- LPs and record players
- Magnetic tapes
- Laser disc
- Rotary dial phones
- Floppy disks (both 3 1/2" and 5 1/4")
- Dial-up modems
- Cell phones the size of bricks
- Monochromatic computer monitors
- CRT TVs/monitors
- Dot-matrix printers
- Those "photocopiers" where the paper always smelled like alcohol (what are those called?)
- Swiping credit cards with those imprint machines that used carbon paper
- Using a crank to roll down your window
- Taking forever to get an Internet connection because it took so many steps (remember that Trumpeter software?)

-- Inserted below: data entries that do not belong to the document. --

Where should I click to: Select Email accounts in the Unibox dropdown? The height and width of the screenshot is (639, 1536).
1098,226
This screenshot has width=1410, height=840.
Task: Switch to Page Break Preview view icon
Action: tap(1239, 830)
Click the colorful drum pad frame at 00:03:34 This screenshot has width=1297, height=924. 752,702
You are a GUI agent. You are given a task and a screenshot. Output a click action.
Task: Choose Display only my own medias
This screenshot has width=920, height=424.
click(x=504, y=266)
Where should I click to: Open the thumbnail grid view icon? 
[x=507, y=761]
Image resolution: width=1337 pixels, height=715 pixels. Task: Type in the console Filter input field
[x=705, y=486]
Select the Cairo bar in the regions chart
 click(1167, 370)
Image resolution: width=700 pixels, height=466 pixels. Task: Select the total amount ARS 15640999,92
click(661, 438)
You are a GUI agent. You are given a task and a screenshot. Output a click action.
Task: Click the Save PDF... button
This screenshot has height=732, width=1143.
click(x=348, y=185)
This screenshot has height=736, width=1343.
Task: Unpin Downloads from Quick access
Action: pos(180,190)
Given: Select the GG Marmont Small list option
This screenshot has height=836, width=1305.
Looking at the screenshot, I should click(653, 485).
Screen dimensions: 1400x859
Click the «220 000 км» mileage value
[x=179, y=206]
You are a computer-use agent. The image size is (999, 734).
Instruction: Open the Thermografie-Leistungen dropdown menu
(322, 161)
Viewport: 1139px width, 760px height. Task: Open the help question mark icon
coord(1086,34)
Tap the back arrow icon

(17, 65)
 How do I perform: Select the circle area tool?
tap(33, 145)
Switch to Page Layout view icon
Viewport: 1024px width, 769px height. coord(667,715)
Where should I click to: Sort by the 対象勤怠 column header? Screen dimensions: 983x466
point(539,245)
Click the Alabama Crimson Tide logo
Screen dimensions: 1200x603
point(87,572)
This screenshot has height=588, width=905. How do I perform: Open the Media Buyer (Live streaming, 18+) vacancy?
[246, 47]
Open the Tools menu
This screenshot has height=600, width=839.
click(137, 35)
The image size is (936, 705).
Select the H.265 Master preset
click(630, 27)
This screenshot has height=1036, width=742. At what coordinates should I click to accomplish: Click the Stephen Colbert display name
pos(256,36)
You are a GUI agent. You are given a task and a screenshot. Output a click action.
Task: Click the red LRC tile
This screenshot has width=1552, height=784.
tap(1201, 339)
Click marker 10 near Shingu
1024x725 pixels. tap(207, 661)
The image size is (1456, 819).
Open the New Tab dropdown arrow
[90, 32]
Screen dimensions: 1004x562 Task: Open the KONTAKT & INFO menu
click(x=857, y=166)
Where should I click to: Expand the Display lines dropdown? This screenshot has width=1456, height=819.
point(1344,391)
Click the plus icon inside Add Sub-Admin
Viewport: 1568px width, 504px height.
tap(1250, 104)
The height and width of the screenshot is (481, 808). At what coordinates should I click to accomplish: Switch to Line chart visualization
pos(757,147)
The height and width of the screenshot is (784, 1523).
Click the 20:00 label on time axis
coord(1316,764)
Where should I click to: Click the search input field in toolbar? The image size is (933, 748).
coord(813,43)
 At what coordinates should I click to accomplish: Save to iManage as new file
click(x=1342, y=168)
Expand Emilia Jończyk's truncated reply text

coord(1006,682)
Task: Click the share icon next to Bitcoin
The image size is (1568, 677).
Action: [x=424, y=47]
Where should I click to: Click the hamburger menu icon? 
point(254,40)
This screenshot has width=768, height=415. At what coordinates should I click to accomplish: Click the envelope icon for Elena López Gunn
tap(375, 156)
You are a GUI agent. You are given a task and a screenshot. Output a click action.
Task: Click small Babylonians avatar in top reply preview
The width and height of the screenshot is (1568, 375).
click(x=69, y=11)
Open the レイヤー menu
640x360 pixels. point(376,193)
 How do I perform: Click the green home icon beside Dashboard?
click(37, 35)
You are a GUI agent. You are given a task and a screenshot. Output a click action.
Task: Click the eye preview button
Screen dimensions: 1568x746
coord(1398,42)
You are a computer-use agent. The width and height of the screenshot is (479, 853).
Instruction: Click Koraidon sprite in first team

- Bulletin Board Systems! (BBS)
- The original Nintendo gaming system!
- DOS
- Rabbit ears
- MiniDisc Players
- VCRs
- MP3 players
- Buying media online (e.g. TV shows, music)
- Streaming video
- Facebook, Twitter and other social media sites
- Cell phones
- E-mail (she'll never know a world that used inter-office memos or letters as forms of writing)
- Web-based e-mail
- Receiving e-mail on your phone
- Instant messaging and Skype
- SMS
- USB flash drives that are small enough to fit in your butt crack
- Cell phones that are small enough to fit in your butt crack
- Free WiFi in coffee shops
- Power locks, power steering, and power doors
- Video game consoles
- Owning more than one computer per household
- Touchpads
- Google (BTW, happy birthday Google!!!)
- VoIP
- Blogging
It's funny how people of my generation look at our parents funny when they talk about things like programming in assembler or COBOL, and having to use punchards for programming. And yet, I'm sure that PK will someday be looking at me funny, questioning all of the "old fart" technology that I grew up with, and laughing at the fact that I once programmed in an "ancient" language called Java.